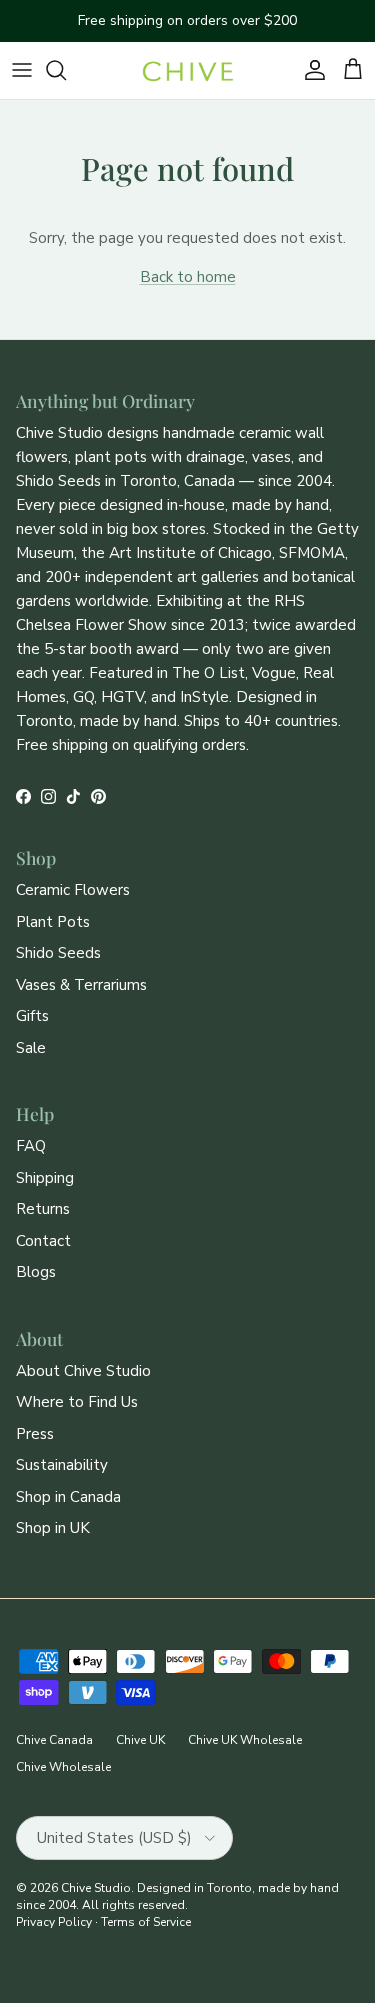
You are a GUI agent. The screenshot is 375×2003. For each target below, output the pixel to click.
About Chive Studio (83, 1371)
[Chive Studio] (188, 70)
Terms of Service (146, 1922)
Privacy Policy (54, 1922)
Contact (43, 1241)
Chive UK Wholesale (245, 1740)
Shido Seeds (58, 953)
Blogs (36, 1272)
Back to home (188, 277)
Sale (31, 1048)
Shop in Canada (68, 1497)
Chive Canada (54, 1740)
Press (35, 1434)
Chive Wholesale (63, 1767)
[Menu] (22, 70)
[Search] (66, 70)
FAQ (31, 1146)
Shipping (45, 1178)
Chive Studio (96, 1888)
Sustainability (62, 1465)
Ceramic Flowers (73, 890)
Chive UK (140, 1740)
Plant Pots (53, 922)
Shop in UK (53, 1528)
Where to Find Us (77, 1402)
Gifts (32, 1016)
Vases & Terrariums (81, 985)
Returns (43, 1209)
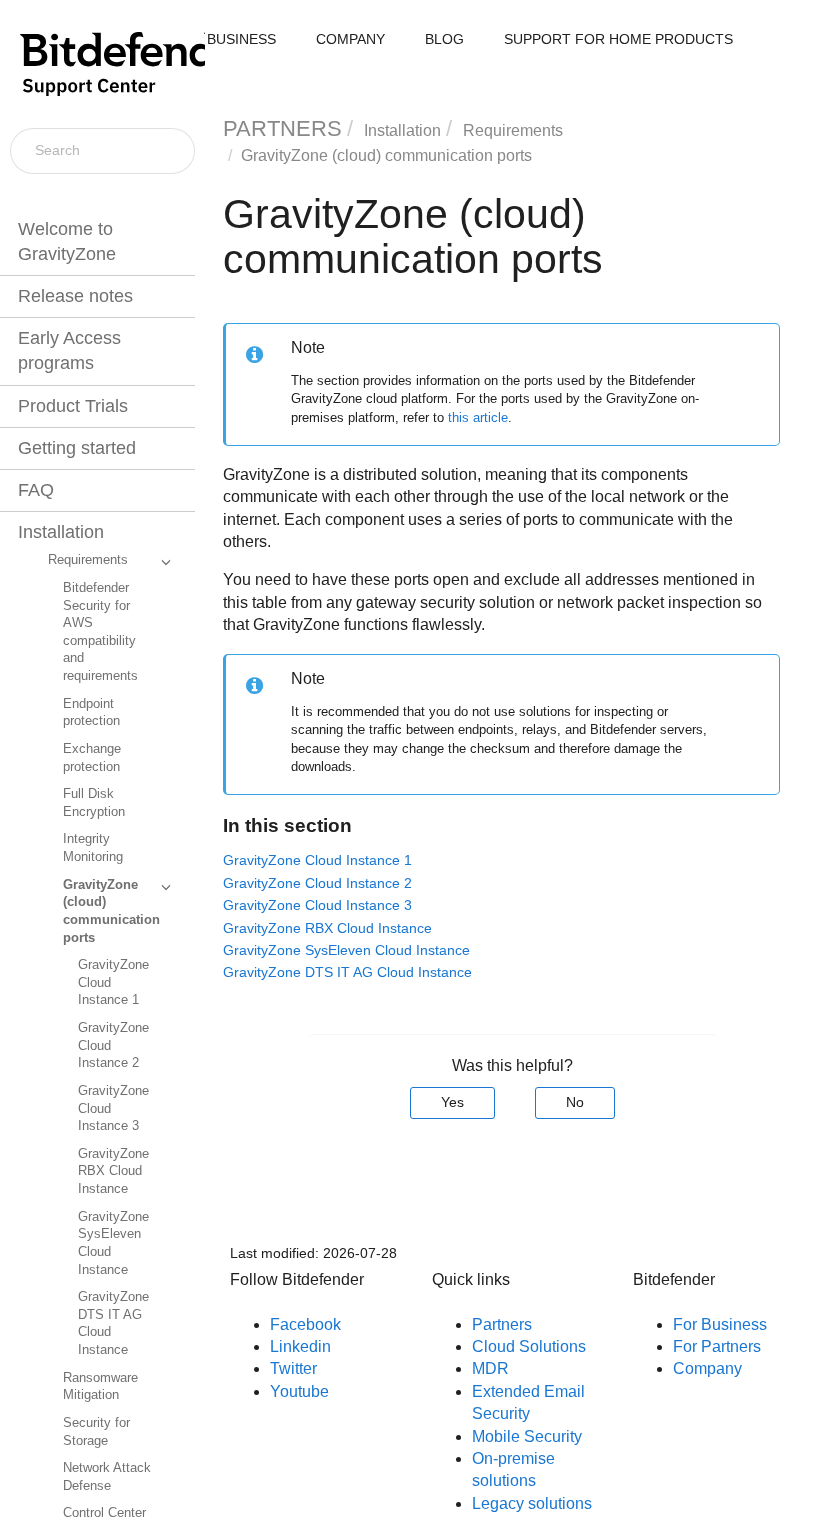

######

Task instructions ->
Transcribe exactly, and only, the lines from the line with "Chive UK (140, 1740)" through the last line of the records, inclusive; the pictures do not belong in the copy.

Answer section ->
Chive UK (140, 1740)
Plant Pots (53, 922)
Shop in UK (53, 1528)
Where to Find Us (77, 1402)
Gifts (32, 1016)
Vases & Terrariums (81, 985)
Returns (43, 1209)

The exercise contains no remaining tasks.